• **Given instruction**: Copy the entries word for word, starting at the beginning of the records and ending at the line that contains "Action: coord(868,214)", including both of those lines.

[Start Records for this task]

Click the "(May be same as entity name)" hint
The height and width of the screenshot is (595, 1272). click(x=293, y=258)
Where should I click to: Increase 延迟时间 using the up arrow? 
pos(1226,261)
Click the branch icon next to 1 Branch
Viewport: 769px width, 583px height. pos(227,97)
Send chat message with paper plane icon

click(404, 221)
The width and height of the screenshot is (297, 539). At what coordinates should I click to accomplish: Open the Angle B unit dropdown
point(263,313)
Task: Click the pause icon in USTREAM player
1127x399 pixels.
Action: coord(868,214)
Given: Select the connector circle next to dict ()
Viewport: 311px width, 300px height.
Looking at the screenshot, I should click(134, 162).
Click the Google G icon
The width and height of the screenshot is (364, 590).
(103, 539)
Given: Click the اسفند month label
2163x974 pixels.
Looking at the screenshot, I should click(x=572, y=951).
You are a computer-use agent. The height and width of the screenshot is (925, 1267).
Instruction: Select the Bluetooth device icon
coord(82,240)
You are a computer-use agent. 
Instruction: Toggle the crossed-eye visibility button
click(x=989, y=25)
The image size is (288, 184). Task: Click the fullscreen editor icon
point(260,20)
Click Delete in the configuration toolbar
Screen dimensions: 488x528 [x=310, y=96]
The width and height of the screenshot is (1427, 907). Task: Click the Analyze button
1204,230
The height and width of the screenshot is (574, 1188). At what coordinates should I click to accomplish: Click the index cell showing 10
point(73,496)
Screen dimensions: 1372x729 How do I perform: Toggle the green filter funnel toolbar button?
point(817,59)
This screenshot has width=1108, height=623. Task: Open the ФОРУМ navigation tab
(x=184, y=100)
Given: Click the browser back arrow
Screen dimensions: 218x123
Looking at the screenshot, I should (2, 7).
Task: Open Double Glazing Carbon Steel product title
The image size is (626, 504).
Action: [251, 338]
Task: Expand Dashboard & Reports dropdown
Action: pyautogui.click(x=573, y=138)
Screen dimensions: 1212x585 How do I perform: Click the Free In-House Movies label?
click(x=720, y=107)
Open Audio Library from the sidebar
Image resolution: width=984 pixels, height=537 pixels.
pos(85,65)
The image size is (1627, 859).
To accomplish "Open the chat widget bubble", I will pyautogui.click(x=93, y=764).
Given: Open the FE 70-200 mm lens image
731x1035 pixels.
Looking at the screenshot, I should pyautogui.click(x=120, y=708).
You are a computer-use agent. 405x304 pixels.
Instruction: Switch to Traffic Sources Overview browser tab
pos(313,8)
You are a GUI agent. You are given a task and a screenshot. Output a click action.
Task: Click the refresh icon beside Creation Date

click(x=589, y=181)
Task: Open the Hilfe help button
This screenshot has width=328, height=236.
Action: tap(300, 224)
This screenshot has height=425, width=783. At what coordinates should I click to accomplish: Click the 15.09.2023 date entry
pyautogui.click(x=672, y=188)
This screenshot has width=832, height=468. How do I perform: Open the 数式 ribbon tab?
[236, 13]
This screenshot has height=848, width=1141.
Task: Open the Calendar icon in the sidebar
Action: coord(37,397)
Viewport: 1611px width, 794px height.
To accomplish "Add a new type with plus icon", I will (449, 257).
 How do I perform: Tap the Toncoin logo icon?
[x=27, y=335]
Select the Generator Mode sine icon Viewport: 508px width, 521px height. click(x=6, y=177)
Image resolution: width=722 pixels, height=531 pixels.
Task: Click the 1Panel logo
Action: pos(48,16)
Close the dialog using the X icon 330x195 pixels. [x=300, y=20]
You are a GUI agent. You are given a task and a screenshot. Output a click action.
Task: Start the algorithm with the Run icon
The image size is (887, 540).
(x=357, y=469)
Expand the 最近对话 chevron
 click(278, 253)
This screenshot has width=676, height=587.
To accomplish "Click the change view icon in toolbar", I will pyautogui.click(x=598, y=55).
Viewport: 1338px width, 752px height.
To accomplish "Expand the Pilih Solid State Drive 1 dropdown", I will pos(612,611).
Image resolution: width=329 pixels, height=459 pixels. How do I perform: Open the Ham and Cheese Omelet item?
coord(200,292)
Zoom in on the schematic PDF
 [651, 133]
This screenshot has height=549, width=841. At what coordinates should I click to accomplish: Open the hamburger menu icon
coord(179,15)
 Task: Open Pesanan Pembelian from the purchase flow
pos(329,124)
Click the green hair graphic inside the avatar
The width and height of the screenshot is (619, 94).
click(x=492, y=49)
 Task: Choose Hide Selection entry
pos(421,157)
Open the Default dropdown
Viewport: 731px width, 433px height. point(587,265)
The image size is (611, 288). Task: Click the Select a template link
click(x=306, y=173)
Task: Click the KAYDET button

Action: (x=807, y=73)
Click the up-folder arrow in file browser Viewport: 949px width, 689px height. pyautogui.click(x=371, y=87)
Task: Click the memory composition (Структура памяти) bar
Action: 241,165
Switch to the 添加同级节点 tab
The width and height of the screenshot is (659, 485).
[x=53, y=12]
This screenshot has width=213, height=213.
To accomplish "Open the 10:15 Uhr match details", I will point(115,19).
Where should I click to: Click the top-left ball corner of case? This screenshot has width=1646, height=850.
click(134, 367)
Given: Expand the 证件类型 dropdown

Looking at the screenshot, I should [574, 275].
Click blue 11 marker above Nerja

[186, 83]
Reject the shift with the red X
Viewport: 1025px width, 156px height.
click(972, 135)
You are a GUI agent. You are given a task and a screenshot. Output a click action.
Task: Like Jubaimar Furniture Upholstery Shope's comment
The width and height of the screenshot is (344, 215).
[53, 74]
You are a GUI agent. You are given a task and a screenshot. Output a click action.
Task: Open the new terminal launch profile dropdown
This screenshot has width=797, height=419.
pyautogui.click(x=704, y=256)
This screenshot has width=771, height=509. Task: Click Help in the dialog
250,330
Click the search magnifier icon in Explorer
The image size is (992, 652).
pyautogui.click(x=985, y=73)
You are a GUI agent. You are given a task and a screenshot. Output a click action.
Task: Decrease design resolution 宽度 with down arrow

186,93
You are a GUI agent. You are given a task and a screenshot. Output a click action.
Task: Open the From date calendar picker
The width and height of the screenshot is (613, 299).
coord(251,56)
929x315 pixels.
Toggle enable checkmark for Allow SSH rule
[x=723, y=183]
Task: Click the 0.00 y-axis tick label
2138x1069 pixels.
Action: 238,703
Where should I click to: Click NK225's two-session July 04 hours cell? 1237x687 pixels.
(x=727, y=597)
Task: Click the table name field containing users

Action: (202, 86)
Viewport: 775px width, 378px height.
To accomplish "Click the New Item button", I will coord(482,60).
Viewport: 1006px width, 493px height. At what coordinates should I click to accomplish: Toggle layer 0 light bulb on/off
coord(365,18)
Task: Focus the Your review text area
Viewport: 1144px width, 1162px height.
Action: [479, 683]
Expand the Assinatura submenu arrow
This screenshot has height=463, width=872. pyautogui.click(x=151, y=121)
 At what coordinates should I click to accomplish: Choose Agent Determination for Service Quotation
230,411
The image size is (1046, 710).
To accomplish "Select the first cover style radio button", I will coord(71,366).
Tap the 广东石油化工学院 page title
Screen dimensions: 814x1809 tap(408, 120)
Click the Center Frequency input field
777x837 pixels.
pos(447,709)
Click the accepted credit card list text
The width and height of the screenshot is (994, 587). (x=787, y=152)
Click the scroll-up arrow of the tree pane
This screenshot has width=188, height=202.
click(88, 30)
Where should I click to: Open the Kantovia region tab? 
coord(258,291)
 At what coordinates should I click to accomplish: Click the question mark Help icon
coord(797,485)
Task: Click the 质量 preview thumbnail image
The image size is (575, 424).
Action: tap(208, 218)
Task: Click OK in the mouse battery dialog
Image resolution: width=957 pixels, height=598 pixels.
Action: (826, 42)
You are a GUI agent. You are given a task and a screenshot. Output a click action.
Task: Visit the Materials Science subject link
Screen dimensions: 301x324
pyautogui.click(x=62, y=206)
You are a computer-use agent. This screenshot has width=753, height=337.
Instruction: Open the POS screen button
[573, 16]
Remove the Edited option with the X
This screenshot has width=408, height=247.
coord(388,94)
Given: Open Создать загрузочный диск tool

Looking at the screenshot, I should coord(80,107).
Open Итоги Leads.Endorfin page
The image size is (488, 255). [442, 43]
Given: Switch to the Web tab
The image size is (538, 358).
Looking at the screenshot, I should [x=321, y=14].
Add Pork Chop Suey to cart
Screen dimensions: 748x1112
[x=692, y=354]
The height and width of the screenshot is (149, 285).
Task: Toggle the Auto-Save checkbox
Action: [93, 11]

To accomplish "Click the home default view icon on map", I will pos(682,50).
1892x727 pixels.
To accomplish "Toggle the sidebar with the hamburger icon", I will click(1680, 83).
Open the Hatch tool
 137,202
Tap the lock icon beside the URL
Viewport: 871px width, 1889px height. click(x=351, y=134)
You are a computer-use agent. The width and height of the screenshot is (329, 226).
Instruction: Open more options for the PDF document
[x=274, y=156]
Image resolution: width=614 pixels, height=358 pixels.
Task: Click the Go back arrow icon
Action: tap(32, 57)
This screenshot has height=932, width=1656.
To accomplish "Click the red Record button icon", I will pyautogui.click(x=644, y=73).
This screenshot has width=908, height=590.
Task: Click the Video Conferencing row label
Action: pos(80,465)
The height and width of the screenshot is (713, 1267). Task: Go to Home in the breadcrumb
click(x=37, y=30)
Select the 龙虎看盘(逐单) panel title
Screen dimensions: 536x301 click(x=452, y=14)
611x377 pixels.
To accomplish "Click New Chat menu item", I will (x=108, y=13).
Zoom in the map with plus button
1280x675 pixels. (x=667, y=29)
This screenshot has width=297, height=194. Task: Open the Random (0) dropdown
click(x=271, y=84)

[End Records for this task]

• **Problem solution**:
Click the "(May be same as entity name)" hint
The height and width of the screenshot is (595, 1272). click(x=293, y=258)
Where should I click to: Increase 延迟时间 using the up arrow? 
pos(1226,261)
Click the branch icon next to 1 Branch
Viewport: 769px width, 583px height. pos(227,97)
Send chat message with paper plane icon

click(404, 221)
The width and height of the screenshot is (297, 539). At what coordinates should I click to accomplish: Open the Angle B unit dropdown
point(263,313)
Task: Click the pause icon in USTREAM player
1127x399 pixels.
Action: coord(868,214)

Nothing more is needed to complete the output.